Morquio syndrome: genetic error of carbohydrate metabolism causing mucopolysaccharide accumulation and severe bone defect. Birth defects including severe malformation of the spine and chest, short neck, loose expanded joint, irregular end of long bone. This disease is autosomal recessive inheritance
Severe growth retardation (adult height is 82 - 115 cm), the skull is very thick, dense, corneal opacity (eye turbidity), there are deafness. The liver is slightly enlarged. There are many abnormalities in the spine (sudden onset, dental hypoplasia, cervical subluxation and cervical spondylosis myelopathy). The chest is a pigeon-type (decayed tooth). Relaxation of knot and knee joint (varusal knee) and hip joint deformity (dysplasia). Intelligence is normal. (In other words there is no tendency to mental retardation.) There are several abnormal laboratory findings (fibroblasts and amniotic fluid, galactosamine-6-sulfatase deficiency in keratin sulfate in age-associated urine) of leukocytes and fibroblasts As with heterofection, growth decreases. An error in carbohydrate metabolism is the lack of galactosamine-6-sulfatase. So far, enzyme replacement therapy is not effective. Amniocentesis permits prenatal diagnosis. As mentioned above, the inheritance is autosomal recessive, meaning that normal parents each possess the Morquio gene and that their boys and girls each receive two parents of the Morquio gene and the risk of having this disease Means there is. 4 (25%) Morquio gene is located on chromosome 16 (chromosome band 16q24.3)
This situation was first described by Luis Morquio of Montevideo in Uruguay in 1929 and by JF Brailsford in Birmingham, England. They all recognize corneal opacity, aortic valve disease and keratin sulfate excretion. Morquio observed the illness of four brothers and sisters of the Swedish family, further aggravated international confounding factors and reported his observations in French (Non-Patent Document 2). This disease should be called Morquio-Brailsford (or vice versa) syndrome, but it is rarely done, but the Morquio syndrome is sometimes referred to as the biochemical name - mucopolysaccharidosis type IV (IV). MPS IV)
Morquio syndrome (called mucopolysaccharidosis IV, MPS IV, Morquio-Brailsford syndrome or Morquio) is a rare metabolic disorder in which the body can not handle certain types of mucopolysaccharides (long chain sugar molecules). The body functions as a lubricant and shock absorber. This congenital deficiency is an autosomal recessive inheritance and is therefore a commonly inherited lysosomal storage disease. : 544 In the United States, the prevalence of Morquio is estimated to be between 20 and 100,000 births.

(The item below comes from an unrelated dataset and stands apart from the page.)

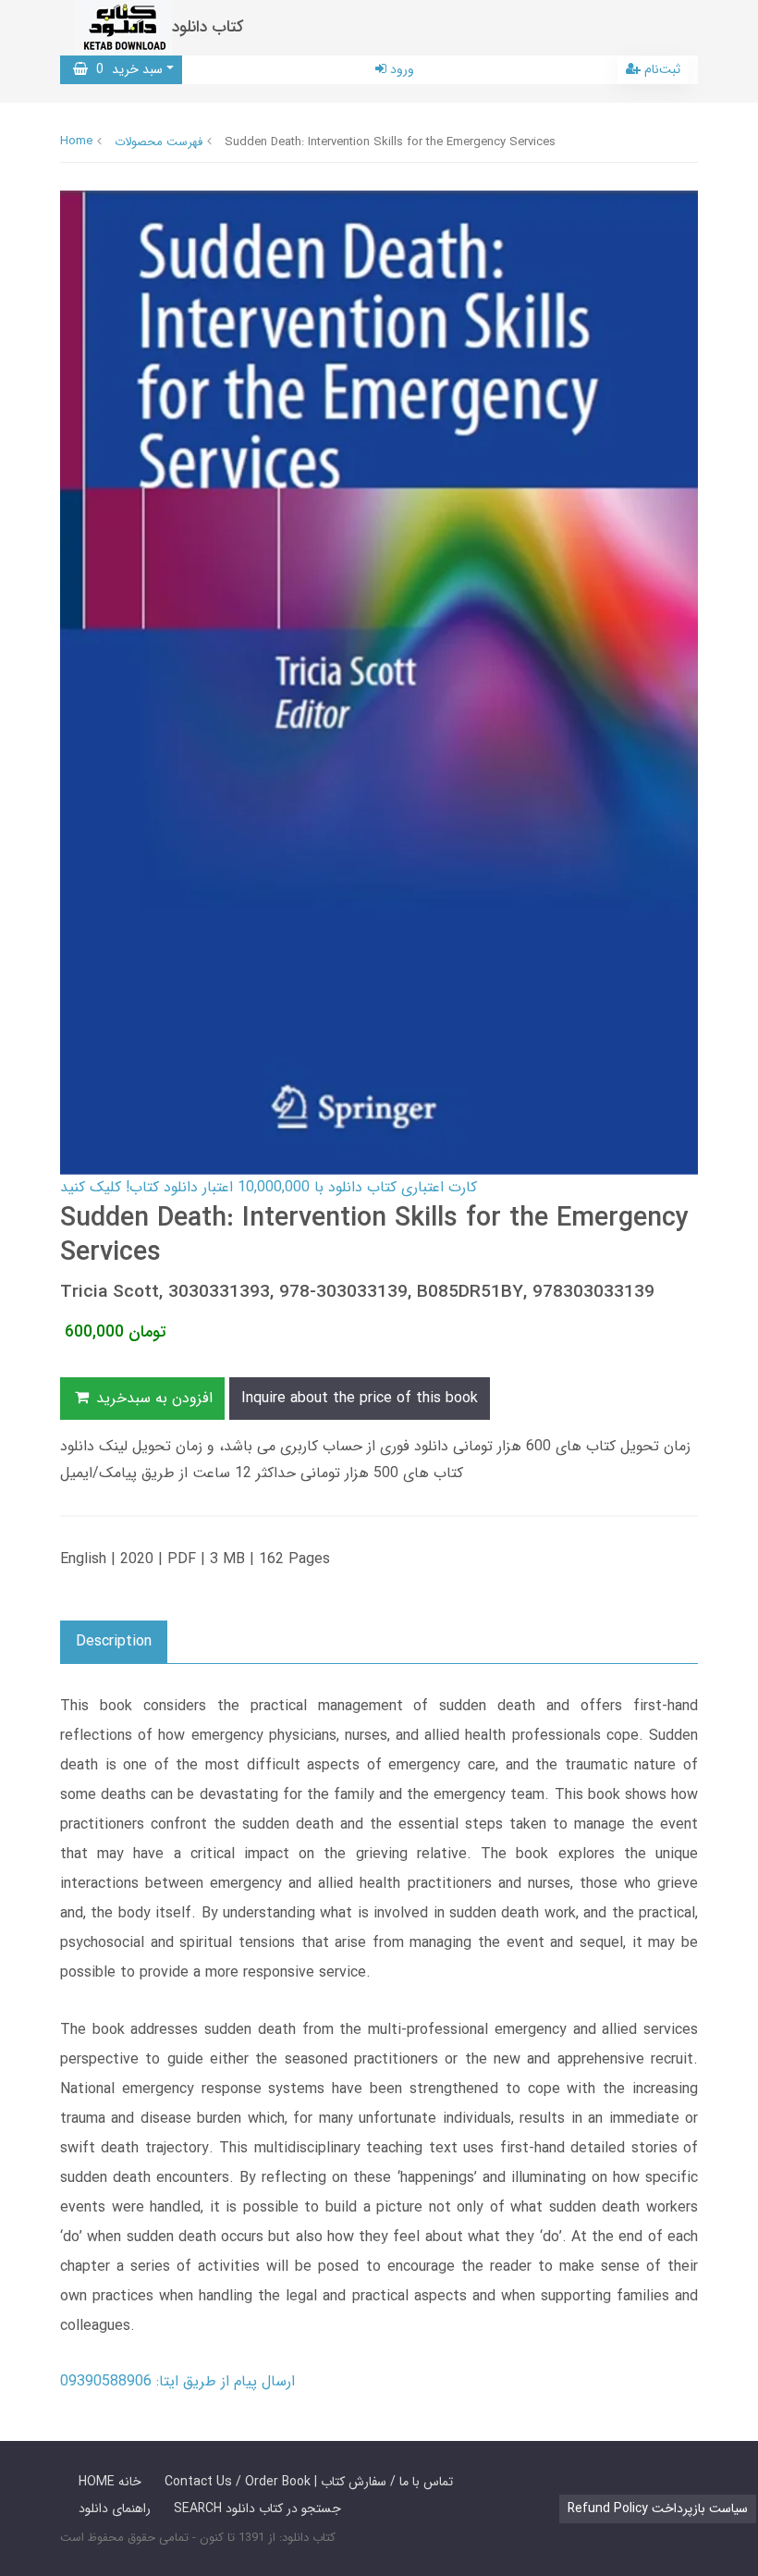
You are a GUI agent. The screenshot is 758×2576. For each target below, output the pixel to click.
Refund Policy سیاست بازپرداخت (658, 2508)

This syndrome has two forms, Morquio A and Morquio B syndrome, or A and B called MPA IVA and MPS IVB. These two forms are characterized by the gene products involved; A is responsible for the dysfunction of the GALNS gene product (galactosamine-6 sulfatase) and B is responsible for the dysfunction of the GLB1 gene product (β-galactosidase). The human GLB1 gene is located in chromosome band 3p22.3 and encodes β-galactosidase-1, a lysosomal hydrolase that cleaves terminal β-galactose from ganglioside substrate and other glycoconjugates. A loss-of-function allele typically results in a series of GM1-ganglioside disorders. However, certain alleles, including combinations with the most common subspecies of W273L, may cause Morquio B syndrome
B type Morquio syndrome was originally identified as a milder type A disease, but it was subsequently shown to be a result of a genetic defect different from the gene that caused the type A phenotype. Type B Morquio is characterized by systemic skeletal dysplasia, leading to short stature, sternum (sternal bulge), platysma, scoliosis and dedoptic hypoplasia. Morquio type B disease is not affected by the central nervous system and has normal intelligence. As mentioned above, this disease is caused by a mutation in the β-galactosidase gene that is different from the mutation causing GM1 ganglioside accumulation disease.